Zonos
1
Hi!
I’ve setup my own OpenVpn server on AWS using an EC2 instance and I have a GL-AR150 router with OpenWRT configured to connect to the VPN Server.
Now, I want to have some EC2 running network scans such as NMAP on my VPN Network and all the devices that are latched onto it. The only problem is that whenever I run any scanning tools the only thing that is showing up is the router.

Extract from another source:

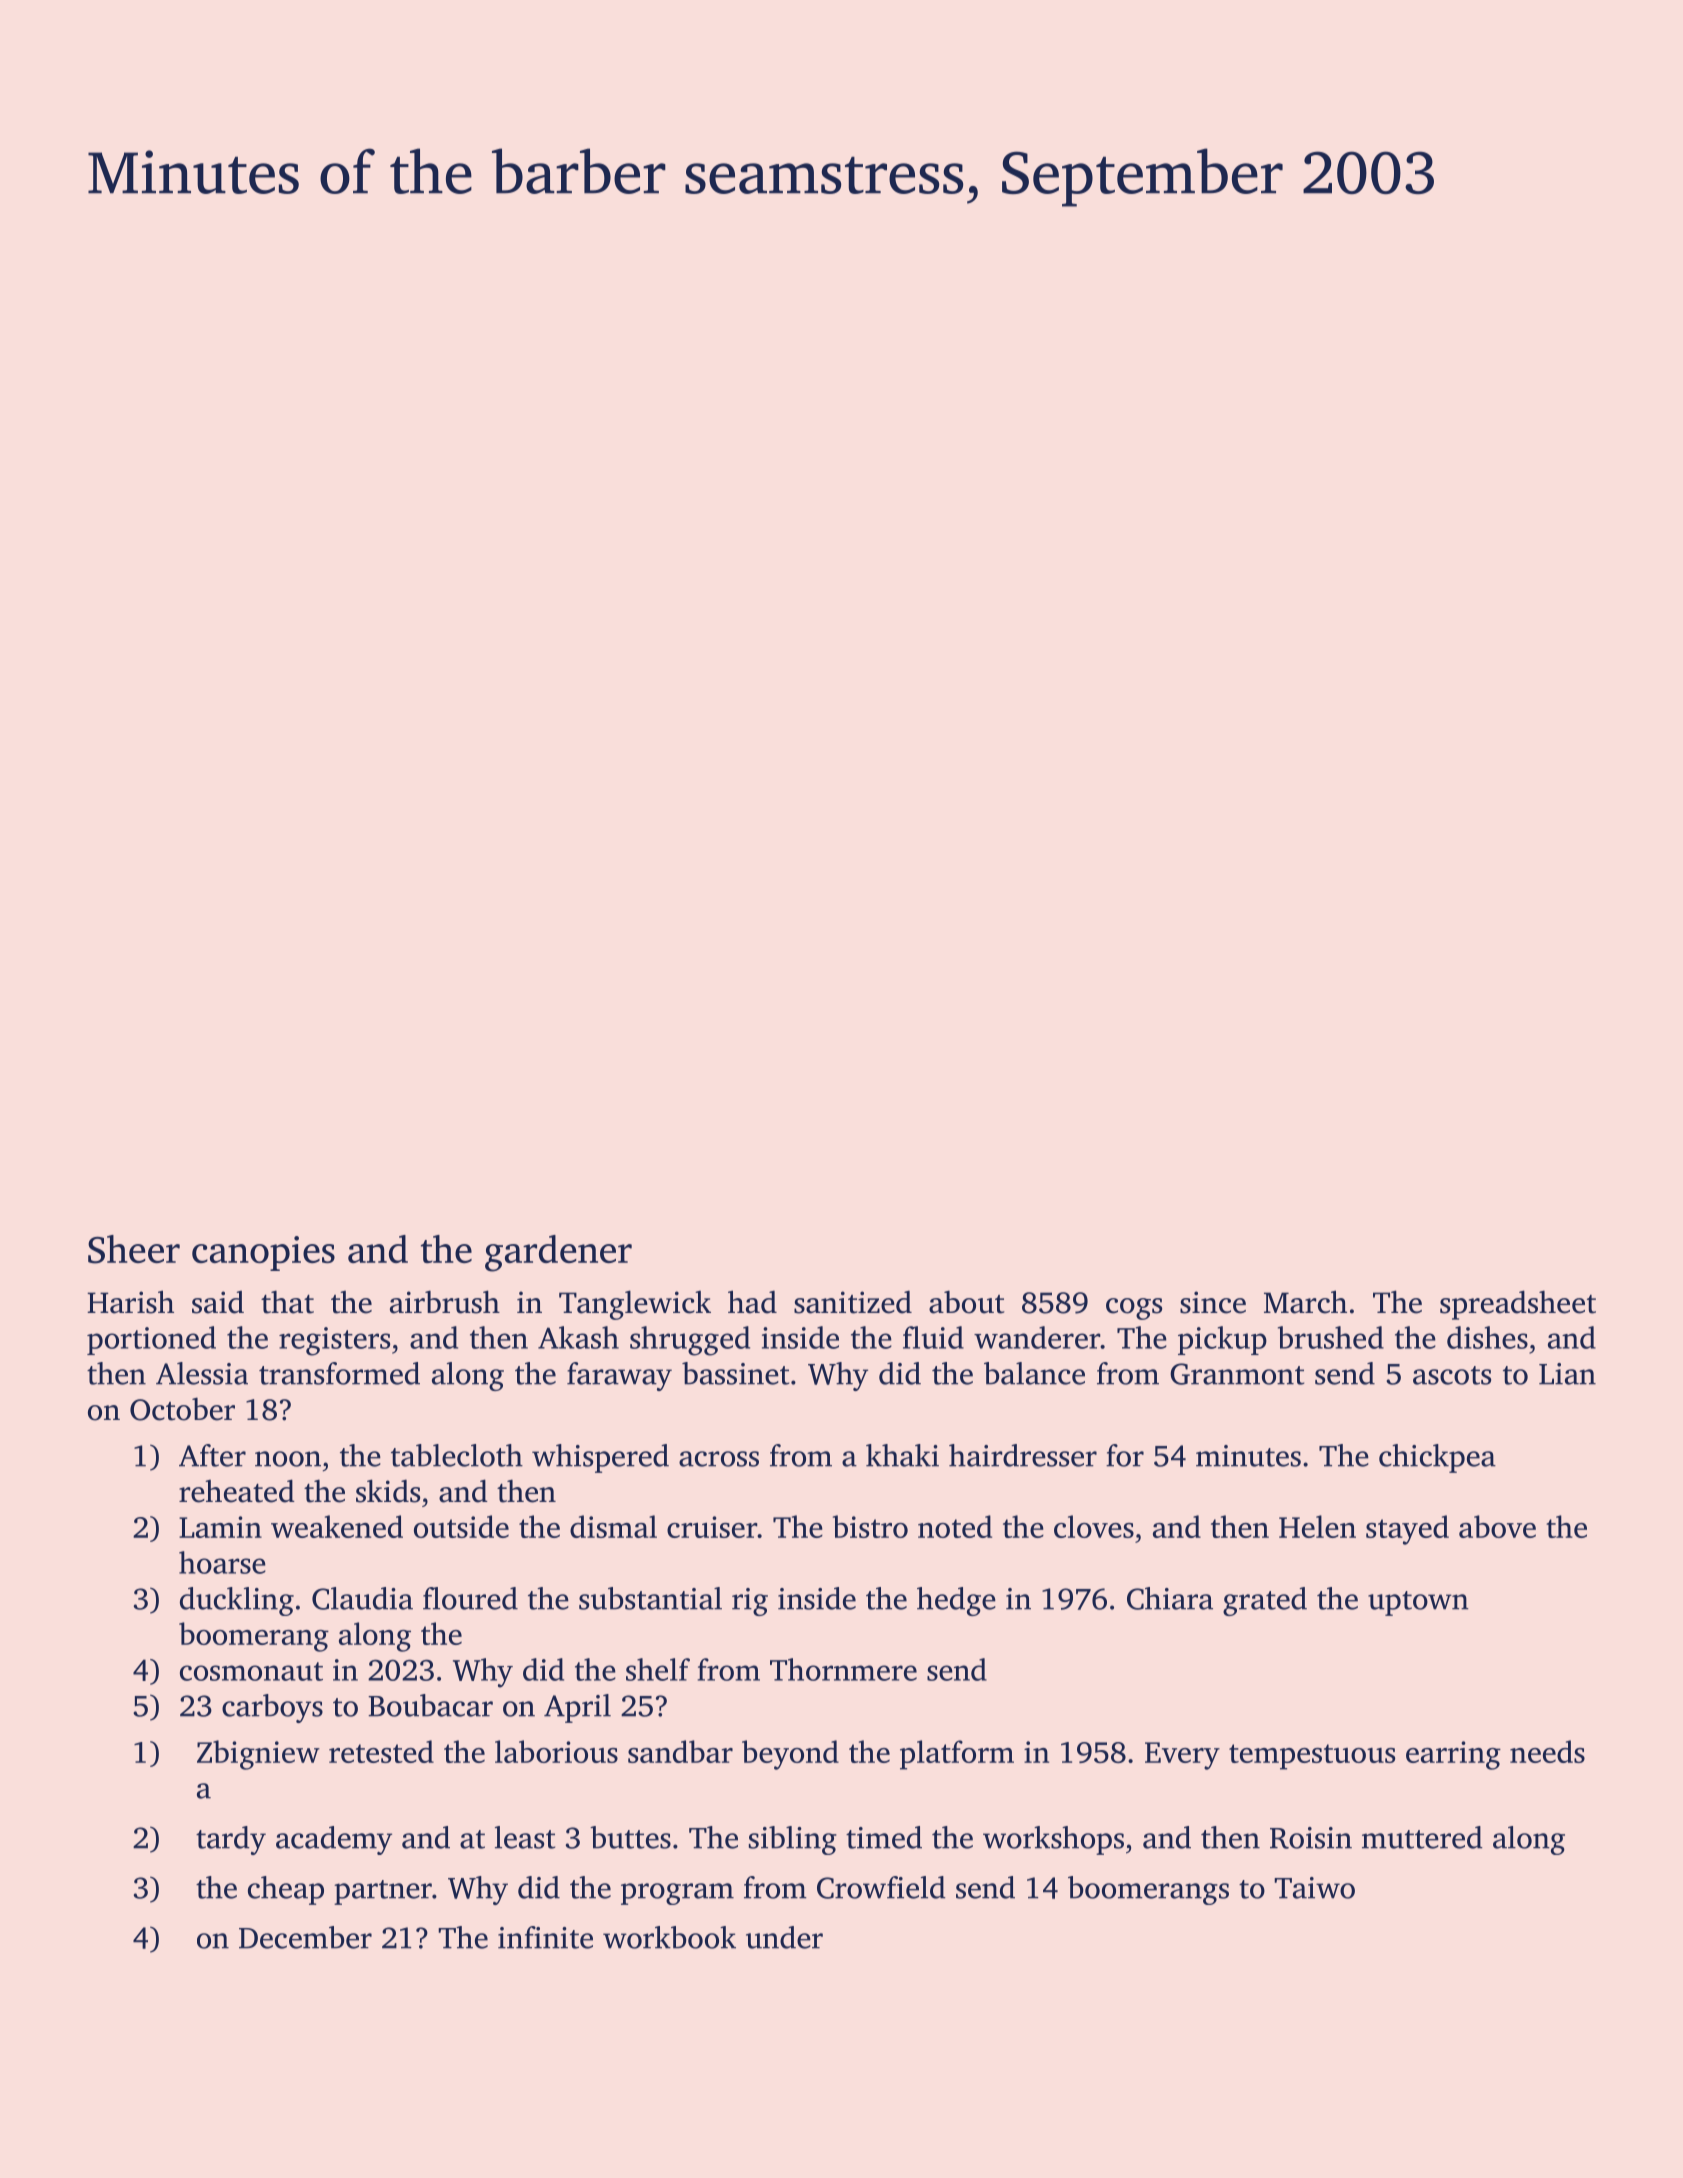 This screenshot has height=2178, width=1683. Describe the element at coordinates (263, 1253) in the screenshot. I see `canopies` at that location.
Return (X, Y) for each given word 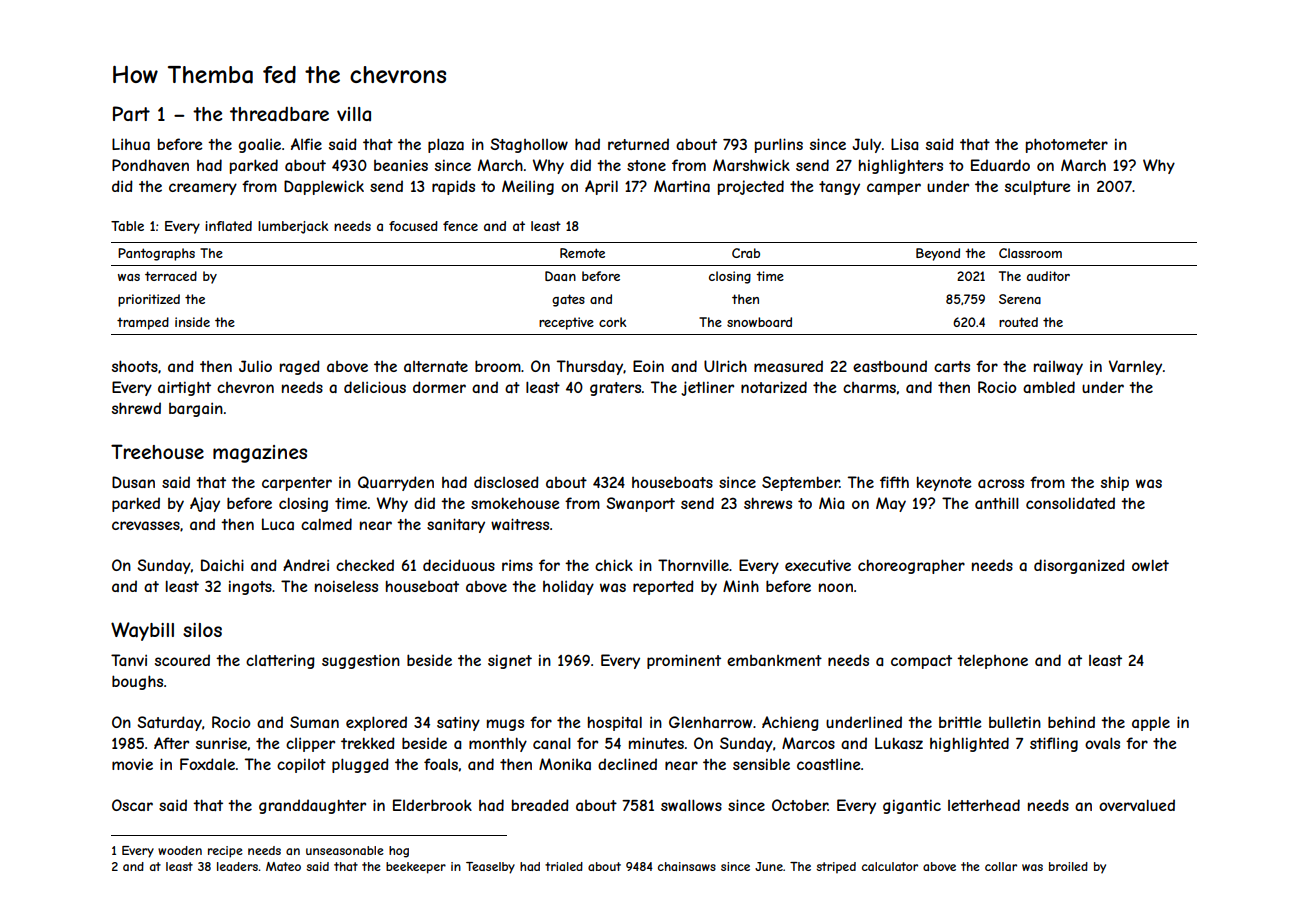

Is it possible/way to be able to view all the devices connected through a vpn router on the vpn server (or by a device connected on the same VPN server)? Or is the idea I’m looking for far fetched and impossible
Sorry if I’ve worded anything wrong or confusing!
Thanks!
jeffsf
2
Let’s say that your VPN end points are 198.51.100.150 (on your AR150) and 192.0.2.102 (in the cloud). Further, your internal net is 10.0.0.0/24. To scan the 10.0.0.0 net from the cloud instance, it needs a route to the internal net, and that internal net needs a route back to the instance itself. I’d bet that one or the both of those routes are missing. (Running your pen-test tooling on the network itself is also an option.)
Zonos
3
Thanks for the reply! I think you’re probably right, I’m pretty sure I have not routed the instance to the internal net and vice versa. Would something like this have to exist on both the server and client config files? I.e. I am slightly unsure where to add/implement these.
jeffsf
4
I’m not certain about the config files vs. static routes, but, yes, the cloud instance needs an interface and a route to the 10.0.0.0 net and the AR150 end point needs a route back to that interface on the cloud instance.
Zonos
5
Thanks for this! I understand in theory what needs to be done, going to do some digging around to see if i can actually implement it and hope it works.